Columna publicada en diario La Tercera, 25.08.13

 

Han pasado 40 años desde el 11 de septiembre de 1973, y a pesar de la distancia, pareciera que esa fecha no deja de interpelarnos. Muchos debates de los últimos años muestran que aún no hemos superado nuestra gran división cívica, cuyo punto de quiebre fue el golpe de Estado.

Por lo mismo, es importante rescatar un concepto que jugó un papel central al principio de la transición: la reconciliación nacional. Esta buscaba, entre otras cosas, eliminar la odiosidad del debate sociopolítico, y puede pensarse que ese objetivo no se cumplió. Heridas que se creían cerradas vuelven a abrirse con demasiada facilidad; se polarizan las posiciones y se recuerda una época en donde primaron la intolerancia y la violencia. El resultado es que nos enfrentamos a un pasado más bien desde la suspicacia que desde la reflexión.

──────────────────────────────

**Qué hacer:**
1) Responde estas preguntas sobre la columna acerca del golpe de Estado de 1973:
(a) ¿En qué diario se publicó la columna?
(b) ¿Cuántos años han pasado desde el 11 de septiembre de 1973?
(c) ¿Qué concepto jugó un papel central al principio de la transición?
2) Retoma la columna sobre el golpe de Estado de 1973 y escribe su continuación a partir de la última oración.

**Información proporcionada:**

──────────────────────────────

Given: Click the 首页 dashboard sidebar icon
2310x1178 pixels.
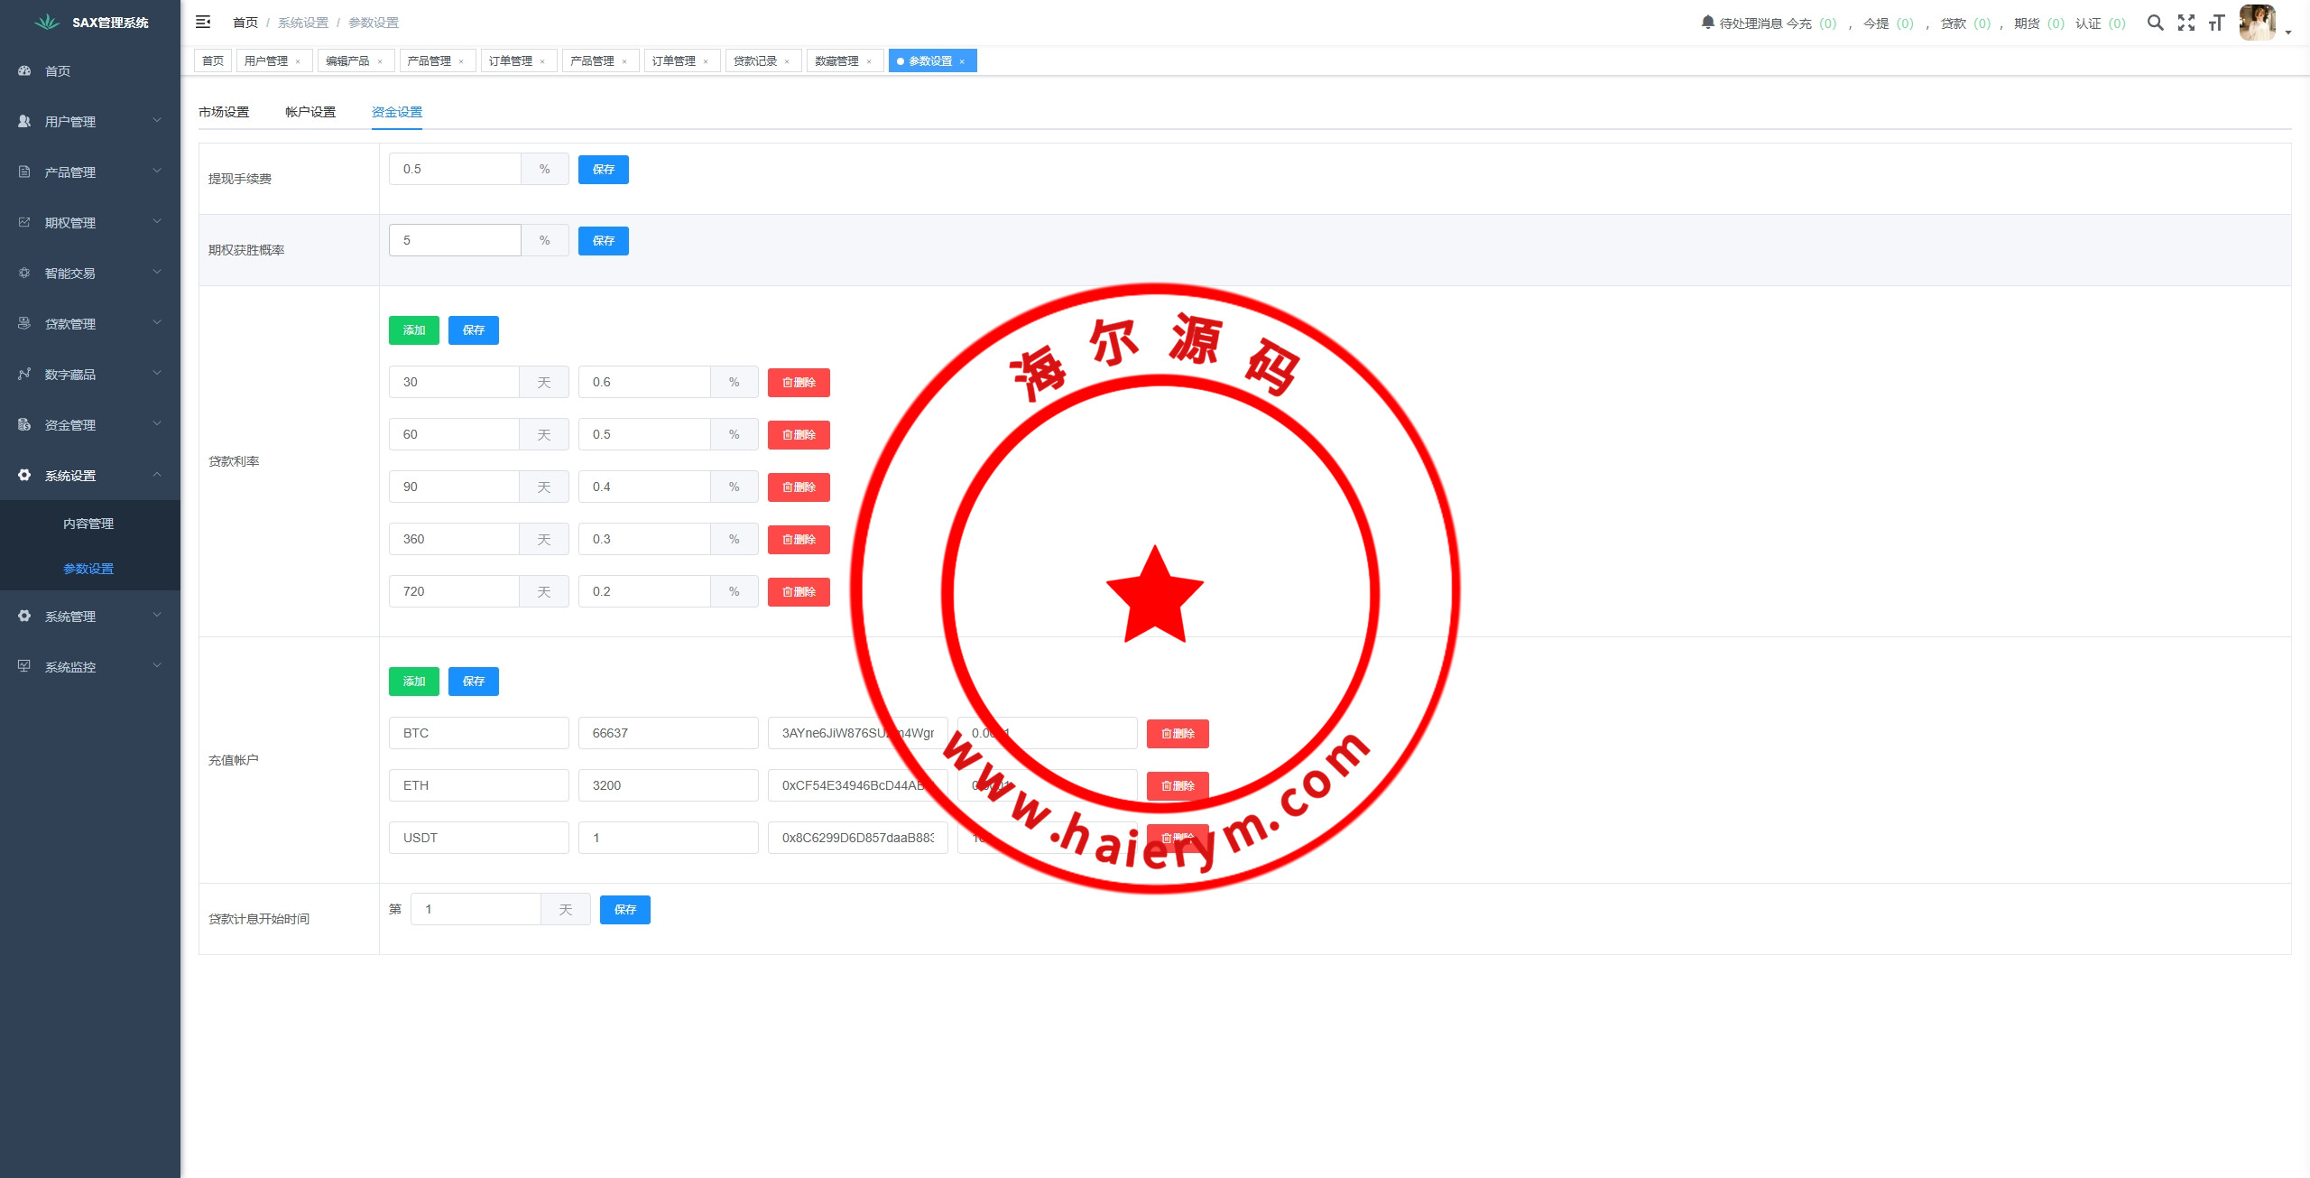Looking at the screenshot, I should click(x=24, y=71).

──────────────────────────────

**Resultados:**
1)
(a) En el diario La Tercera.
(b) Han pasado 40 años.
(c) La reconciliación nacional.

2)
¿Qué significa hoy en día la reconciliación? ¿Vale la pena profundizar en esa tarea inconclusa? En el Instituto de Estudios de la Sociedad creemos que ello es indispensable. Nuestro último libro, Las voces de la reconciliación -editado por Ricardo Núñez y Hernán Larraín- busca volver sobre ese debate. Así, convocamos a personas de diversas procedencias a reflexionar en torno a nuestro pasado: políticos de izquierda, centro y derecha, académicos de múltiples disciplinas, personas del mundo de los derechos humanos, generaciones de antes y después de la dictadura. Todas esas miradas son necesarias para articular un debate profundo y mesurado que permita el reconocimiento mutuo.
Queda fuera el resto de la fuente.